• **REQUIREMENTS**: Copy out, unchanged, every line of the records from the one containing "This screenshot has height=784, width=1524." through the one containing "(1292, 11).", including both of those lines.

• **STORED ROWS**:
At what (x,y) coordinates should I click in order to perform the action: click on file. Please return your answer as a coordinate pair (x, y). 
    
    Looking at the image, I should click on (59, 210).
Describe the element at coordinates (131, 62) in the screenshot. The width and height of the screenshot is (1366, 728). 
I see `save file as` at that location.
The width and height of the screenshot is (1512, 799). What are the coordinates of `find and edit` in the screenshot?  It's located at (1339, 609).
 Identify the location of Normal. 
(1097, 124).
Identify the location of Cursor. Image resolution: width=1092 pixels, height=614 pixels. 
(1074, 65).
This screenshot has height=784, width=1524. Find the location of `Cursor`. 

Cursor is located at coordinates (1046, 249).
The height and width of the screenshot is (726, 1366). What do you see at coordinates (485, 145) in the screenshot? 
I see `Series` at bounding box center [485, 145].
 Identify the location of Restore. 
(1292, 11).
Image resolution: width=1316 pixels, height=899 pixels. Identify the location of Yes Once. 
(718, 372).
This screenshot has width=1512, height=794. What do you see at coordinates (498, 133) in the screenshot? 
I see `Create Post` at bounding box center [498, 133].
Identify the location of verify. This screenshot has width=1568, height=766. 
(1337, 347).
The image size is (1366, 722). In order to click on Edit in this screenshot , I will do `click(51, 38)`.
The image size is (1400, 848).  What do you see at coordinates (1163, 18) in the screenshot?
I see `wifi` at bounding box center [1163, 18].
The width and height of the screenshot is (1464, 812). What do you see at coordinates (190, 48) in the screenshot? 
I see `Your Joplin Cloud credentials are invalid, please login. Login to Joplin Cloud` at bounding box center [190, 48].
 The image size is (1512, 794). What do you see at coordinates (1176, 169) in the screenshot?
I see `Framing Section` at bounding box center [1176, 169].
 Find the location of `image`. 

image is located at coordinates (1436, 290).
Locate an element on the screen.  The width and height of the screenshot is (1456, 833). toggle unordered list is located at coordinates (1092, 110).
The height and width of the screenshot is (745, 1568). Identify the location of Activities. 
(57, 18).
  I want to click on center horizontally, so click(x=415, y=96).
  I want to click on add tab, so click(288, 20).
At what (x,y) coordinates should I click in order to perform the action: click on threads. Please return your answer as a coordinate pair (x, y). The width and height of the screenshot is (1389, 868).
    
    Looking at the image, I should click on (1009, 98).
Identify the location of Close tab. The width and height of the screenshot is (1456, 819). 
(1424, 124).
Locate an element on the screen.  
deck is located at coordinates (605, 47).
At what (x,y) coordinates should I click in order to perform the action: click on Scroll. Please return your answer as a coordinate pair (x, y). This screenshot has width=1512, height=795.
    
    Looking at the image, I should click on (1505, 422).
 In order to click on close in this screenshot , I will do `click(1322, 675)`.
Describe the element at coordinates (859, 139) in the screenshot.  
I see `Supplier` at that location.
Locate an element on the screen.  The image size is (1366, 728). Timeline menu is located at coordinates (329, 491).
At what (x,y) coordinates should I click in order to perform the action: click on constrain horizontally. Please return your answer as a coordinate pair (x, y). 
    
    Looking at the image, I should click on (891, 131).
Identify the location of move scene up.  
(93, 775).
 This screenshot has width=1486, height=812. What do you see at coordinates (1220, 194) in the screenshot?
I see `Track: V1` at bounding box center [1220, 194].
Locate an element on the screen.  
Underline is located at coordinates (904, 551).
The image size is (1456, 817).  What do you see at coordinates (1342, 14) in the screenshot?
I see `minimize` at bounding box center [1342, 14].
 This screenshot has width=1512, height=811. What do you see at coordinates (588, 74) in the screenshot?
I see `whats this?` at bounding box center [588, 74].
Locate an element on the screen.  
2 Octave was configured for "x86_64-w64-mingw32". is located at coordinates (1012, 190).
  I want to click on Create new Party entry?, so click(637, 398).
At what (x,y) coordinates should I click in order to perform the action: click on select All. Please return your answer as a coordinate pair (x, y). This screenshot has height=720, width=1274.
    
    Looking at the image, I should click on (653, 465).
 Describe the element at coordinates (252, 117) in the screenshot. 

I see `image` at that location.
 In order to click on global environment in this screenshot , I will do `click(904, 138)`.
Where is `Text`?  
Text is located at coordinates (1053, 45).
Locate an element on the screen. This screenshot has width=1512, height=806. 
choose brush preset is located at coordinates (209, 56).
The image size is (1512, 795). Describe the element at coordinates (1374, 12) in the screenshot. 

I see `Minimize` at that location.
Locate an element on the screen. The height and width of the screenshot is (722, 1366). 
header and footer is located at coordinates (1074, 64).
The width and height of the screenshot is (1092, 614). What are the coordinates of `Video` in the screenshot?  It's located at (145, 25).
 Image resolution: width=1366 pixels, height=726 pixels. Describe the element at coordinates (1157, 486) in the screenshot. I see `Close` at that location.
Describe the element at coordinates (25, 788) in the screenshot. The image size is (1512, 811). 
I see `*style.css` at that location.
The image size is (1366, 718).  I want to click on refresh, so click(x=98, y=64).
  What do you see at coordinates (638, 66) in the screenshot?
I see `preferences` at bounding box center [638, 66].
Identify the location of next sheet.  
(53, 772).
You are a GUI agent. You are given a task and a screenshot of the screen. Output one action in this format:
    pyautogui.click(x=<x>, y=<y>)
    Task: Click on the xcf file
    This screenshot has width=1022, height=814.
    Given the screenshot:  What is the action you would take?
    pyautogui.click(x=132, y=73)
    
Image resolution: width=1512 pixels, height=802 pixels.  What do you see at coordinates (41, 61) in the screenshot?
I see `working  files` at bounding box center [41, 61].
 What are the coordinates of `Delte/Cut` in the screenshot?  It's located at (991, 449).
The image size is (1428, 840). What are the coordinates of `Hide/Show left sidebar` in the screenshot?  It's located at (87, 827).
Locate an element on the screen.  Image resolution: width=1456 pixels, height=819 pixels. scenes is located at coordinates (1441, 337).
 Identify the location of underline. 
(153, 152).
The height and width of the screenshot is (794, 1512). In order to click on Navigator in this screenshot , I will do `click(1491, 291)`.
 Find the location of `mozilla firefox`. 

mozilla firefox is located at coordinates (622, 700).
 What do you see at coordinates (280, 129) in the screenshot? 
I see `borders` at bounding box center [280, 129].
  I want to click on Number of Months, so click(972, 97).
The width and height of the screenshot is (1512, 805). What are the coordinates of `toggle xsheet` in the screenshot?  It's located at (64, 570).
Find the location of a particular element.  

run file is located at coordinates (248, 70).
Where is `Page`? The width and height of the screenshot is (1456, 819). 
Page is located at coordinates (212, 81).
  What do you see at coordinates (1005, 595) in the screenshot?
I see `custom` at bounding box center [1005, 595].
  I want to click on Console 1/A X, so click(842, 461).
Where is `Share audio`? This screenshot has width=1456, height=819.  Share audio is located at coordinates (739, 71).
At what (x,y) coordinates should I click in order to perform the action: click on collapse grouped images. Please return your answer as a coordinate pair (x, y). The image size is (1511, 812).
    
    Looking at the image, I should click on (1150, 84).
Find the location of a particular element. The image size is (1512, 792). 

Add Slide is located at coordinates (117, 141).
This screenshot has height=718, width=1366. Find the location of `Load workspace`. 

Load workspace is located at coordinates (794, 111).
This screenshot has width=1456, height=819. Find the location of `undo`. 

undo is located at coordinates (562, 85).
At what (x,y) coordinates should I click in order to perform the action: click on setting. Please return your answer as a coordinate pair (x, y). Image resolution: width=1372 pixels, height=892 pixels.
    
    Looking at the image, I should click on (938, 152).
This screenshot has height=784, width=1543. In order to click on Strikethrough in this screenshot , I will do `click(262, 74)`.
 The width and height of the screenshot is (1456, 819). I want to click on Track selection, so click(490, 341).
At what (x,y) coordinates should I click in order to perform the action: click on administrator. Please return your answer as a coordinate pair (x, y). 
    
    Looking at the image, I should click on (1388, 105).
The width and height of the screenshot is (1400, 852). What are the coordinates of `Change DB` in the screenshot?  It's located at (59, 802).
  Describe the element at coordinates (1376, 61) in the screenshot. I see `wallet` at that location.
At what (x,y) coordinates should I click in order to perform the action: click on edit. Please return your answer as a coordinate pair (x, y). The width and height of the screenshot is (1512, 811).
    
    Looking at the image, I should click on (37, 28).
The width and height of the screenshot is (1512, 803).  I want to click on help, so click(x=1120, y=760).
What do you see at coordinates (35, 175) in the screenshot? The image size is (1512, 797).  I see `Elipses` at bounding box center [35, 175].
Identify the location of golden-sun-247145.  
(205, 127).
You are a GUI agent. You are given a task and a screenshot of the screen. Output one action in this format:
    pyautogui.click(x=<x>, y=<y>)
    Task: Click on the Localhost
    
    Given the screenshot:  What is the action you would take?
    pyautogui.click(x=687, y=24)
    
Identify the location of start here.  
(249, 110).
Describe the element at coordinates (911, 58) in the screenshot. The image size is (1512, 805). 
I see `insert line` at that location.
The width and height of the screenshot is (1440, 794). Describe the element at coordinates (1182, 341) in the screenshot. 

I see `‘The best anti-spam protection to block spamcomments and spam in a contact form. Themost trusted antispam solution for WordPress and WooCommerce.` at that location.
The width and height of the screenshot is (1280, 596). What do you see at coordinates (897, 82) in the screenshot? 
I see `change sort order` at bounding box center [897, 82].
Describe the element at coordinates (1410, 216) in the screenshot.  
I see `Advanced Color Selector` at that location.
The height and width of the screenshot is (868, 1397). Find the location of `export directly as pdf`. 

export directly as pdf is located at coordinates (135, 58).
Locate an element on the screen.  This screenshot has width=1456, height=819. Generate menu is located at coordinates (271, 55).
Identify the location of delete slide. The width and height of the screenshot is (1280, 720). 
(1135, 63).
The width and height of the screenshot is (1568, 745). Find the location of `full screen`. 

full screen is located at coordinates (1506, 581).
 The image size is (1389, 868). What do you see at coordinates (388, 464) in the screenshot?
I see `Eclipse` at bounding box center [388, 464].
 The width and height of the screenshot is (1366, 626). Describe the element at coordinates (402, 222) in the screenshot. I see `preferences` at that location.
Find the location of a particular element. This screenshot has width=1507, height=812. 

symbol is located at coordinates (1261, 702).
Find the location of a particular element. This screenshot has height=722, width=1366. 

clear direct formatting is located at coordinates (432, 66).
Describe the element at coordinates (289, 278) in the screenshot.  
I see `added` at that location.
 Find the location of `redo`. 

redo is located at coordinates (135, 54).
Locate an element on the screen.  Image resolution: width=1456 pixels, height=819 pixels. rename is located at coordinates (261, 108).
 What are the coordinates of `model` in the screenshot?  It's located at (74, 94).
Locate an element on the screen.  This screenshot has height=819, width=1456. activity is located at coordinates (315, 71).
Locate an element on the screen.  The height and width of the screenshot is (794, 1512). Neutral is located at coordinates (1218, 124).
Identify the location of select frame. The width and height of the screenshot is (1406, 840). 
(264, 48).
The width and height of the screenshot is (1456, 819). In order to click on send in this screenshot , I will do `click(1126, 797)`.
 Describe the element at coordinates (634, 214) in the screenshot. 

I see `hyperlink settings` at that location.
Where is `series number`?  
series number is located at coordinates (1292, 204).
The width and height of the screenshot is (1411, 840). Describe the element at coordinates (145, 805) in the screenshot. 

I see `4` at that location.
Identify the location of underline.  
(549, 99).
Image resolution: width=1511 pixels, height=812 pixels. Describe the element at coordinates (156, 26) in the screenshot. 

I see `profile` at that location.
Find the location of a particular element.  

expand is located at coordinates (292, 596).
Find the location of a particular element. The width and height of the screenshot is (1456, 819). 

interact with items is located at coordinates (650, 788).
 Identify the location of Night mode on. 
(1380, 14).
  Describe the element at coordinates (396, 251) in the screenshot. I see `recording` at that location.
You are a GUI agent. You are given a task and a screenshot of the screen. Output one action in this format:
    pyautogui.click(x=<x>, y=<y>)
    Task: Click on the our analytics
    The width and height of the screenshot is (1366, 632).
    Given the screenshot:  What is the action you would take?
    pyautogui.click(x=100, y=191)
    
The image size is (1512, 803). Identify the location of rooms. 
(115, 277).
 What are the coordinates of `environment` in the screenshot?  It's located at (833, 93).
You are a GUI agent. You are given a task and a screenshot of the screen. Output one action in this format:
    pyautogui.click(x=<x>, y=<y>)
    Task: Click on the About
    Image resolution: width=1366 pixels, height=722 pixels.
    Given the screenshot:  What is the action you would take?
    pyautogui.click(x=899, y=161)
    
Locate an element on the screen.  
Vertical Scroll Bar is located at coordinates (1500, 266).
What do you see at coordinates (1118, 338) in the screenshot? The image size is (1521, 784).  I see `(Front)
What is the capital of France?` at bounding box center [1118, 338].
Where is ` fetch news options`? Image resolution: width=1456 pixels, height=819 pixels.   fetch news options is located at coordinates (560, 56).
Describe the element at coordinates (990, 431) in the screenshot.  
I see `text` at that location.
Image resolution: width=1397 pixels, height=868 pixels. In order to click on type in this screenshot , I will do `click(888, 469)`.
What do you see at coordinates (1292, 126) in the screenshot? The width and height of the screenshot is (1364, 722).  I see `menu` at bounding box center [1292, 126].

• **FINISHED TASK**:
This screenshot has height=784, width=1524. Find the location of `Cursor`. 

Cursor is located at coordinates (1046, 249).
The height and width of the screenshot is (726, 1366). What do you see at coordinates (485, 145) in the screenshot? 
I see `Series` at bounding box center [485, 145].
 Identify the location of Restore. 
(1292, 11).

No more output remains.